TEXTAUSZUG:
┌──

Aktive Maßnahmen zur Temperaturhaltung im Kaltwasser
Vergleichende
Simulationsrechnungen zeigen, dass dezentral durchgeführte
Spülmaßnahmen, die dem reinen Wasseraustausch dienen, zur dauerhaften
Absenkung der Temperaturen in Stockwerks-/Ringleitungen weniger geeignet
sind, da die Wassertemperatur innerhalb von weniger als 2 Stunden
wieder auf Umgebungslufttemperatur ansteigt. Idealerweise muss der
Spülvolumenstrom bei einer vorgegebenen Sollwerttemperatur für das kalte
Trinkwasser genau die Wärmemenge abführen, die über die Oberfläche der
Rohrleitung aufgenommen wird. Studien haben gezeigt, dass die Abfuhr der
entsprechenden Wärme nur dann effektiv erreicht werden kann, wenn mit
geringen Volumenströmen über einen längeren Zeitraum gespült wird.

└──

BEREITGESTELLTE DATEN:
┌──

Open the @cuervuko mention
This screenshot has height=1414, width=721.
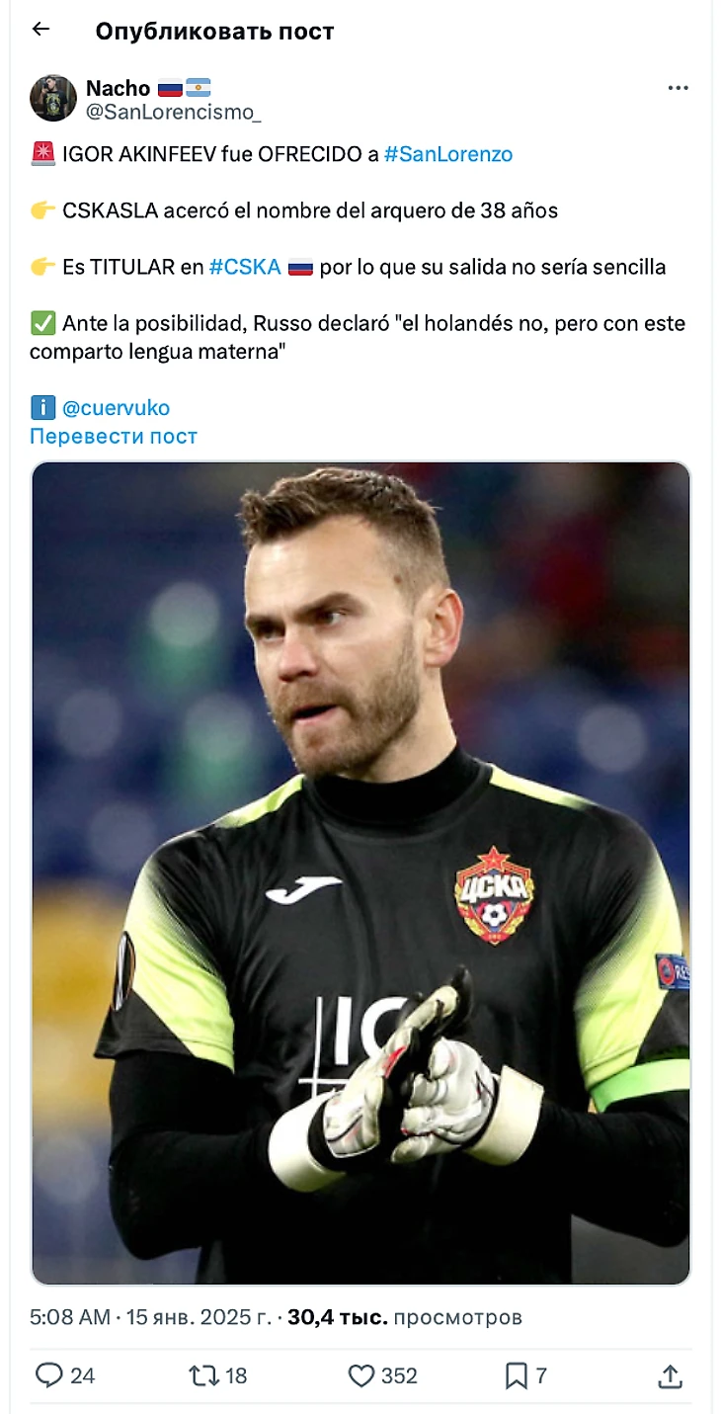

└──

ARBEITSAUFTRAG 1: Innerhalb welcher Zeit steigt die Wassertemperatur laut dem Textauszug nach dezentral durchgeführten Spülmaßnahmen wieder auf Umgebungslufttemperatur an?
ARBEITSAUFTRAG 2: Aktualisieren Sie einen Abschnitt des Textauszugs, indem Sie „Studien“ durch „Untersuchungen“ ersetzen. Beginnen Sie bei den Worten „Aktive Maßnahmen zur“ und hören Sie nach „Zeitraum gespült wird.“ auf.
ARBEITSAUFTRAG 3: Nennen Sie alle zusammengesetzten Substantive im Textauszug, die auf „temperatur“ enden.
Stützen Sie sich ausschließlich auf den Textauszug.

LÖSUNG 1: Innerhalb von weniger als 2 Stunden.

LÖSUNG 2:
Aktive Maßnahmen zur Temperaturhaltung im Kaltwasser
Vergleichende
Simulationsrechnungen zeigen, dass dezentral durchgeführte
Spülmaßnahmen, die dem reinen Wasseraustausch dienen, zur dauerhaften
Absenkung der Temperaturen in Stockwerks-/Ringleitungen weniger geeignet
sind, da die Wassertemperatur innerhalb von weniger als 2 Stunden
wieder auf Umgebungslufttemperatur ansteigt. Idealerweise muss der
Spülvolumenstrom bei einer vorgegebenen Sollwerttemperatur für das kalte
Trinkwasser genau die Wärmemenge abführen, die über die Oberfläche der
Rohrleitung aufgenommen wird. Untersuchungen haben gezeigt, dass die Abfuhr der
entsprechenden Wärme nur dann effektiv erreicht werden kann, wenn mit
geringen Volumenströmen über einen längeren Zeitraum gespült wird.

LÖSUNG 3: Wassertemperatur, Umgebungslufttemperatur, Sollwerttemperatur